Aim of the exercise: Extract precisely the lines of the entries below, from the first line through the line containing "Click the 2.75M".
*** Opening of Supplied information ***
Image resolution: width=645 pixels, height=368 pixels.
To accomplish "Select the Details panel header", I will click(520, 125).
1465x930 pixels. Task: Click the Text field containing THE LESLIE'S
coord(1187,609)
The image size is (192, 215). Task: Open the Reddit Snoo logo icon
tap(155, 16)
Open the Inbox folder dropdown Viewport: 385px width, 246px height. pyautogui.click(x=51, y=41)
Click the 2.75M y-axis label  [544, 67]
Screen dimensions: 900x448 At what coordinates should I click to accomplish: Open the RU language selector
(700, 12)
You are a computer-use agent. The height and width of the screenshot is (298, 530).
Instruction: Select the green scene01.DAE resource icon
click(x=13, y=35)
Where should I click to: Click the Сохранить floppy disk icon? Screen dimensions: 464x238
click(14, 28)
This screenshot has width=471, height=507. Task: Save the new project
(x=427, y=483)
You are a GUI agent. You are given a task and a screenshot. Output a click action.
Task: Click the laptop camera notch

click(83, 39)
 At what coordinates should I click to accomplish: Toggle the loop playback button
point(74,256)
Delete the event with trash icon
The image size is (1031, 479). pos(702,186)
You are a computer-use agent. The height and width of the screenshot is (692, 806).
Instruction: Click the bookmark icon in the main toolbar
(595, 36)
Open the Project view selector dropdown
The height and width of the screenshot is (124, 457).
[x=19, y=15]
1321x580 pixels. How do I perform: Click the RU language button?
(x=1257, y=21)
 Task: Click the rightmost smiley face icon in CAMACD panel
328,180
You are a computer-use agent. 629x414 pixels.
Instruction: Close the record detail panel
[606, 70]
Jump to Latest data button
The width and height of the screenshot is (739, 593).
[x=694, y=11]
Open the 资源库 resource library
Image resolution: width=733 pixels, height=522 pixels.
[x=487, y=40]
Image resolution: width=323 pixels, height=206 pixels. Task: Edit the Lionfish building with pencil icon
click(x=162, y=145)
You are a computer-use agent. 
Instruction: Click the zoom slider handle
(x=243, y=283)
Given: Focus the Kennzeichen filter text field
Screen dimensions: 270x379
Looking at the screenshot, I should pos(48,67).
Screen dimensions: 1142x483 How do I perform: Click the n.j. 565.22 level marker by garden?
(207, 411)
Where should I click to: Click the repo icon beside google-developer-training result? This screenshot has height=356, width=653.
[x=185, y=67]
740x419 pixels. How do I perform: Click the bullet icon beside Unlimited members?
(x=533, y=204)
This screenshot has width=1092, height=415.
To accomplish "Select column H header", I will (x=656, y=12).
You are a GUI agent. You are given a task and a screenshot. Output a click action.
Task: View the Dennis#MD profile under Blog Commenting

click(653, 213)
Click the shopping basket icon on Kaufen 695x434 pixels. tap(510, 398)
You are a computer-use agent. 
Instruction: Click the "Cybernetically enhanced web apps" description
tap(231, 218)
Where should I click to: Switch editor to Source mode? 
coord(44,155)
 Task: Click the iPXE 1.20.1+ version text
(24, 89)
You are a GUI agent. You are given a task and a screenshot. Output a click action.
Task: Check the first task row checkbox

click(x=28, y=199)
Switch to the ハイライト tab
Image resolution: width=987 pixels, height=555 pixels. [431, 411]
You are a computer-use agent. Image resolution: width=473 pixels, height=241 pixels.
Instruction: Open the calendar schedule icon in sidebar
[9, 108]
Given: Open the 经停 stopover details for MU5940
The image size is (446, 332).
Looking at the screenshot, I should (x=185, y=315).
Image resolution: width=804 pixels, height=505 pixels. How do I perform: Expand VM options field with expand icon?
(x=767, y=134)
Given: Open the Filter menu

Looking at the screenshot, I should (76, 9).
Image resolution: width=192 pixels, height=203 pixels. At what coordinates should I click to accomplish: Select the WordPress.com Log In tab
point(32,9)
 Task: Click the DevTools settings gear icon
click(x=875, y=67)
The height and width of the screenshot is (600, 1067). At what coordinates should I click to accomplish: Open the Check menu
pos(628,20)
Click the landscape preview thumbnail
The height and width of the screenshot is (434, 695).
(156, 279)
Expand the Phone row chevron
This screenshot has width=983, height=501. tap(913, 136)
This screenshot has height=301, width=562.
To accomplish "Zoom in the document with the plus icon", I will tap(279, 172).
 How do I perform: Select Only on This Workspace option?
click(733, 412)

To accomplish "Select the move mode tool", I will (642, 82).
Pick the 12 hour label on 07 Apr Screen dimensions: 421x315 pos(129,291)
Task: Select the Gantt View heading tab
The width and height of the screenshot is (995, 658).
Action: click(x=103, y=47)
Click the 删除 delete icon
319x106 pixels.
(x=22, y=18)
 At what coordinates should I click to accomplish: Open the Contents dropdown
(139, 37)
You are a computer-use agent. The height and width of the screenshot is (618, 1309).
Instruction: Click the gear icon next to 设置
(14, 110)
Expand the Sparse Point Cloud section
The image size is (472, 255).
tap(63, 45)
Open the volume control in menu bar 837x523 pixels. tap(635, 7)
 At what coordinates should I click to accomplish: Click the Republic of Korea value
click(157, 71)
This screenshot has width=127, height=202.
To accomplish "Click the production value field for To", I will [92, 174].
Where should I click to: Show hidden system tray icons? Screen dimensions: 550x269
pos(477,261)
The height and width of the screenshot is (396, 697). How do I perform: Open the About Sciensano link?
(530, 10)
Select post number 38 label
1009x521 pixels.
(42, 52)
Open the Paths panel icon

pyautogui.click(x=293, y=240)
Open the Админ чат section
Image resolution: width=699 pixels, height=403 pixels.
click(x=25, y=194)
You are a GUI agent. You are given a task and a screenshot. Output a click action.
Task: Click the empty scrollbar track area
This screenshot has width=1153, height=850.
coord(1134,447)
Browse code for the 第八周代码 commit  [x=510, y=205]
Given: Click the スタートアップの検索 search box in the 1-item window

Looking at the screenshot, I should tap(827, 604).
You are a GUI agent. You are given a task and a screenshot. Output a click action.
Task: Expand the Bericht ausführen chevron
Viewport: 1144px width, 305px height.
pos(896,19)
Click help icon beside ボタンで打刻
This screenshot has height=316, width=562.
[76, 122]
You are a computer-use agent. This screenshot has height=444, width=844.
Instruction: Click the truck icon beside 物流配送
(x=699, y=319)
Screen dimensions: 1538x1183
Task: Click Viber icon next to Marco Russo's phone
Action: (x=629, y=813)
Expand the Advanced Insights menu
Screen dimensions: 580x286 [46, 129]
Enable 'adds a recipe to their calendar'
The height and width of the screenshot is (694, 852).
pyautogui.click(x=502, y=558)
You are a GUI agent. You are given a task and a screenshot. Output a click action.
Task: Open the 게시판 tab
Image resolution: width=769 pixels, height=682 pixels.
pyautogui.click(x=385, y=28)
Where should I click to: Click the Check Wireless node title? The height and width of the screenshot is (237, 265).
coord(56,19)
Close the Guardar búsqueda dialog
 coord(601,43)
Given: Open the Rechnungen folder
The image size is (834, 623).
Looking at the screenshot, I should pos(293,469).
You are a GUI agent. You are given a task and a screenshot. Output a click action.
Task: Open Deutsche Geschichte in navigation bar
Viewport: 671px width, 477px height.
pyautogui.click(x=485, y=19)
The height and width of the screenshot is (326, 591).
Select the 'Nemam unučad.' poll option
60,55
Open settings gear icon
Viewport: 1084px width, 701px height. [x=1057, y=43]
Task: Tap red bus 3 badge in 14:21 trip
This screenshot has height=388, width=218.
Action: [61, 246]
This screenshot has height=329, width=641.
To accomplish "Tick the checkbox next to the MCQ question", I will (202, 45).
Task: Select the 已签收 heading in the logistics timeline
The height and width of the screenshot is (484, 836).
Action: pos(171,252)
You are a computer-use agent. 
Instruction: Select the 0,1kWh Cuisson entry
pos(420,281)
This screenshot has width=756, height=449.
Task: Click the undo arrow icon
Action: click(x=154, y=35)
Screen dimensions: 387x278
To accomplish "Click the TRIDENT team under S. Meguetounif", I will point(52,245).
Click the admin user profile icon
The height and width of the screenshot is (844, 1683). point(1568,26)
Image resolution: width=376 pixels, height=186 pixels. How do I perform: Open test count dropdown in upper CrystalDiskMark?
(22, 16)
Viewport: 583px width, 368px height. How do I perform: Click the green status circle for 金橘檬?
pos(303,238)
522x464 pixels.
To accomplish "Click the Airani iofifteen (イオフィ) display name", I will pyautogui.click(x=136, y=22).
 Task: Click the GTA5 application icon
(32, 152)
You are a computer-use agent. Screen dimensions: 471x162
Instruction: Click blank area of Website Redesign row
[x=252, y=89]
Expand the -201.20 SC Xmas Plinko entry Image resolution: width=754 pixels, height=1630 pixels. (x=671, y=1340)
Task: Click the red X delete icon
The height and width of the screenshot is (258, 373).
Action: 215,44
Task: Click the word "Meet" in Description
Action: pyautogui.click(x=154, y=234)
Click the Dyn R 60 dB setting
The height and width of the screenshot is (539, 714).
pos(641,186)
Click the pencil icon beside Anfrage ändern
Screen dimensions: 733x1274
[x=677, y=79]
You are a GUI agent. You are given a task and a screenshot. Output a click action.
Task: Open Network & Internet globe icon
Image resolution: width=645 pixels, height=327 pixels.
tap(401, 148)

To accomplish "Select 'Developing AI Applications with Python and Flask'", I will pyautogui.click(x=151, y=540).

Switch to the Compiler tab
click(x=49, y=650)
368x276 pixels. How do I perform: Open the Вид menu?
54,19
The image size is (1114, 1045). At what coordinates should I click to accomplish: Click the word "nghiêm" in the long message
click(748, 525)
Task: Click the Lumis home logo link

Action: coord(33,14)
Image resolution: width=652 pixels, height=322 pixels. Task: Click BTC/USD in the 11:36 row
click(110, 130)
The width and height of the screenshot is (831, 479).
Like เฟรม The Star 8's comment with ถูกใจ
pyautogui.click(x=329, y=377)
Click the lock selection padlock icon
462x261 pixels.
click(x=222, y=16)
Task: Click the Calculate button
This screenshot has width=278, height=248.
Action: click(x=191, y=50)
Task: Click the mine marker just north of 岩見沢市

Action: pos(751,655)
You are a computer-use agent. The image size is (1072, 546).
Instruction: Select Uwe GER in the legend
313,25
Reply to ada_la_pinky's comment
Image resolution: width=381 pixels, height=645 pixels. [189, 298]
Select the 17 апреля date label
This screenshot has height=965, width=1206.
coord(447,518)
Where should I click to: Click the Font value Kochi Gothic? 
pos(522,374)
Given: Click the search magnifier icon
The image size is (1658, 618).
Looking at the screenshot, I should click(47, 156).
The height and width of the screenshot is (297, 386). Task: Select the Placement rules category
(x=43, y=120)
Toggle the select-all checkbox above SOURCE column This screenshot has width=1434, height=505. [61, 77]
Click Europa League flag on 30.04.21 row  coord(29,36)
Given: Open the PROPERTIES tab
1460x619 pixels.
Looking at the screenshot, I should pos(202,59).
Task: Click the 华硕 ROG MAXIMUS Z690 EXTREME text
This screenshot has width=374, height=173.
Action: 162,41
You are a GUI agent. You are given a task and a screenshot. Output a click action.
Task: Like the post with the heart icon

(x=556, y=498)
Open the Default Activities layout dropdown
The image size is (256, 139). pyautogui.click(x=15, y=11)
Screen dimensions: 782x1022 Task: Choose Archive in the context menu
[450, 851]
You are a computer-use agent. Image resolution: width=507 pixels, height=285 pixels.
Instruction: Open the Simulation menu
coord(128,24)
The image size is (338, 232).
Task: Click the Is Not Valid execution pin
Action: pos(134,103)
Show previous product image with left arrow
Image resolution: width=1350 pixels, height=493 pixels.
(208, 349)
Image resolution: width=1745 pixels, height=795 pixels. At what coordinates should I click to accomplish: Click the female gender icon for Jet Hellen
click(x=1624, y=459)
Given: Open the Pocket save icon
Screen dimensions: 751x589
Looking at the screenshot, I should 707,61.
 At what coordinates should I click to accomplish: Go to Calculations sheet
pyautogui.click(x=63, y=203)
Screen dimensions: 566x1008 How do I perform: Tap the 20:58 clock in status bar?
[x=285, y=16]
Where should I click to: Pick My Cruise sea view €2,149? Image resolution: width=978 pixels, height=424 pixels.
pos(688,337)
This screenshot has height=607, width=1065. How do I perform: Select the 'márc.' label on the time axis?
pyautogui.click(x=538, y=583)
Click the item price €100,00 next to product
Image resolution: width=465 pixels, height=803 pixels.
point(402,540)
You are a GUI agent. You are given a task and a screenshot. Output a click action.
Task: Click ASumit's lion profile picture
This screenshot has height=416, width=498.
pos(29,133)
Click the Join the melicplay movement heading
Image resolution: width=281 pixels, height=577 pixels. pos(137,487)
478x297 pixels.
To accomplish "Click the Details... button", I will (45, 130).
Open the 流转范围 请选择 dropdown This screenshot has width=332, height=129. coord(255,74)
*** Close of Supplied information ***
Solved problem:
Image resolution: width=645 pixels, height=368 pixels.
To accomplish "Select the Details panel header", I will click(520, 125).
1465x930 pixels. Task: Click the Text field containing THE LESLIE'S
coord(1187,609)
The image size is (192, 215). Task: Open the Reddit Snoo logo icon
tap(155, 16)
Open the Inbox folder dropdown Viewport: 385px width, 246px height. pyautogui.click(x=51, y=41)
Click the 2.75M y-axis label  [544, 67]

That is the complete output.